Using tacg to Scan Databases
Thanks to the SEQIO lib, tacg now handles this just fine. Another
thing that would be very handy for database handling is the ability to
deal transparently with gzipped/compressed data; this is available via
the zlib library.
The Odd one: UDP Reporting
tacg was also designed to track it's own use
and spread - something in which I'm also interested.
However, with version 3.x, this has ceased to be the default. You can
still explicitly send back info with the
-Q flag
(and I'd be grateful), but it annoyed a
few people and I think it has fulfilled it's usefulness.
The binaries have been compiled with code (udping.c) that spits a small
amount of data back to me at each usage IF YOU EXPLICITLY ALLOW IT TO.
The data that gets sent back is:
- the IP number of the hosting machine
- the cpu type
- Operating System and Version # (output of 'uname -a')
- what flags were used in calling the program
- the number of bases processed.
It does NOT return user names or actual sequence.
An example of the data that is returned:
Returned: [hw=IP22 os=IRIX osver=5.3]
[TACG Version 1.5F] /usr/local/bin/tacg -n5 -o5 -F2 -slL -g100 <100000
bp>
...And The Small Print Taketh Away...
COPYRIGHT NOTICE
Copyright (c) 1994-2001 by Harry Mangalam, tacg Informatics.

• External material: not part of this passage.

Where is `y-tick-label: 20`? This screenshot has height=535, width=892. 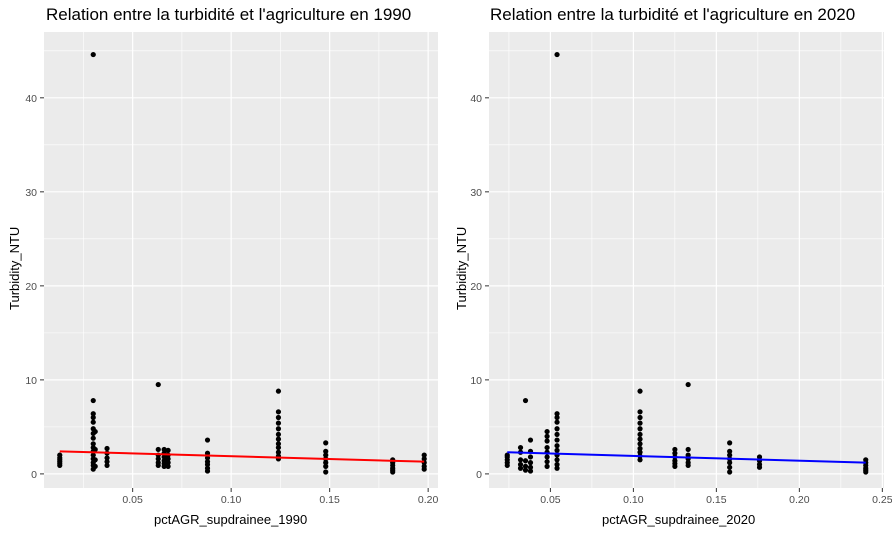
y-tick-label: 20 is located at coordinates (31, 287).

hjm@tacgi.com, 949 856 2847
Permission to use, copy, modify, and distribute this software and its
documentation is hereby granted, subject to the following restrictions
and understandings:
- Any copy of this software or any copy of software derived from it must
include this copyright notice in full.
- All materials or software developed as a consequence of the use of this
software or software derived from it must duly acknowledge such use, in
accordance with the usual standards of acknowledging credit in academic
research.
- This software is licensed under the
Free Software Foundation's General Public which is available by clicking the preceding
link or at http://www.gnu.org/copyleft/gpl.html
and is also included in the source code distribution in the file COPYING
- If the GPL is unacceptable to you or your organization, you may also contact
the author to negotiate a proprietary license under which you are relieved of the terms of the
GPL.
- This software is provided AS IS with no warranties of any kind. The author
shall have no liability with respect to the infringement of copyrights,
trade secrets or any patents by this software or any part thereof. In no
event will the author be liable for any lost revenue or profits or other
special, indirect and consequential damages. Period.